• Short problem: Collect every line of the records below that contains the word "this", where uppercase and lowercase count as different.

— Start of Input data —

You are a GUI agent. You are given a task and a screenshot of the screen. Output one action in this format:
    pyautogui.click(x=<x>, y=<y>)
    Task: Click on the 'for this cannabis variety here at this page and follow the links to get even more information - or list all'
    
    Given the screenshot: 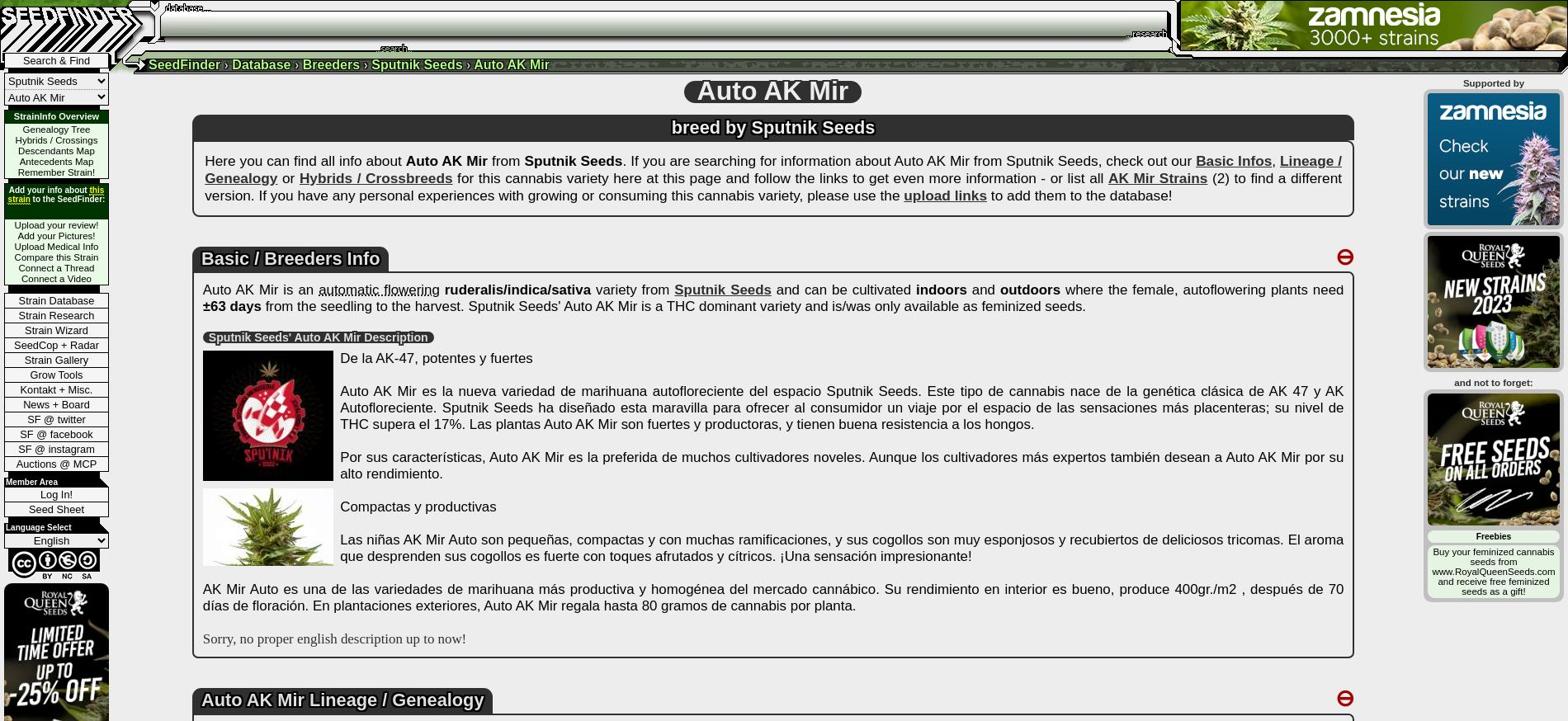 What is the action you would take?
    pyautogui.click(x=779, y=177)
    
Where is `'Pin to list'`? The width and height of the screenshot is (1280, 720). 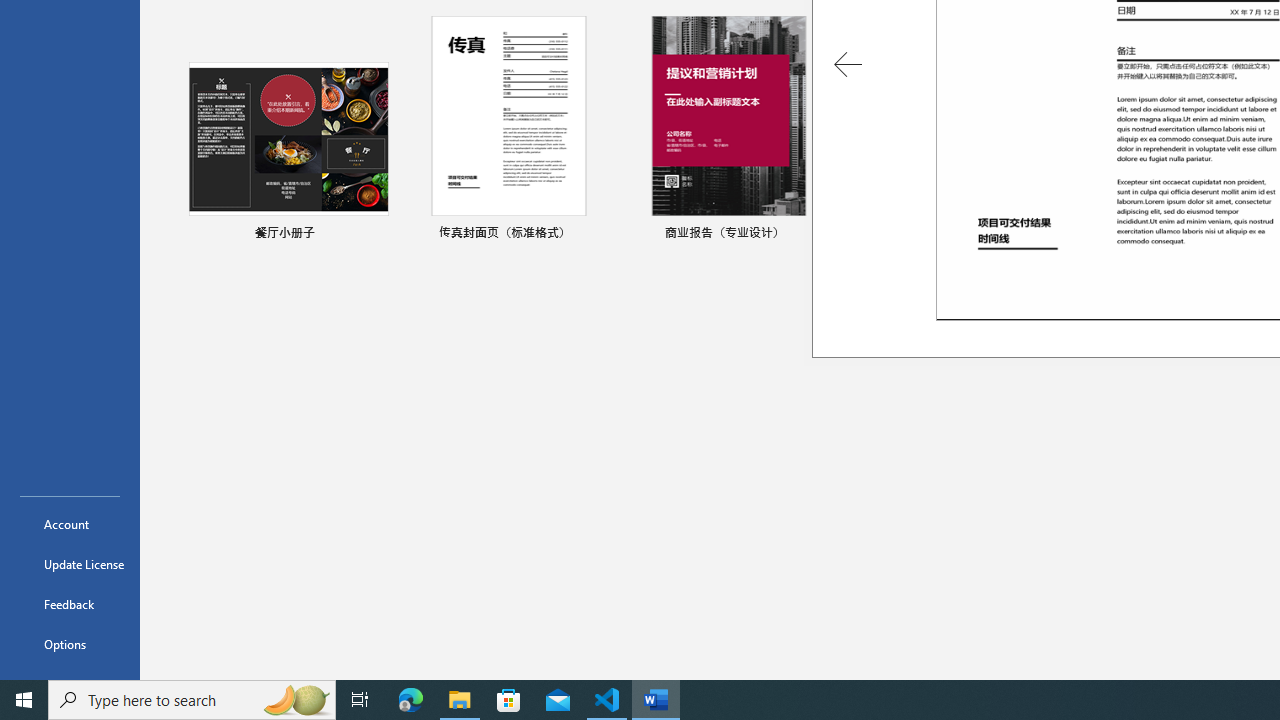
'Pin to list' is located at coordinates (1254, 234).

— End of Input data —

• Result:
You are a GUI agent. You are given a task and a screenshot of the screen. Output one action in this format:
    Task: Click on the 'for this cannabis variety here at this page and follow the links to get even more information - or list all'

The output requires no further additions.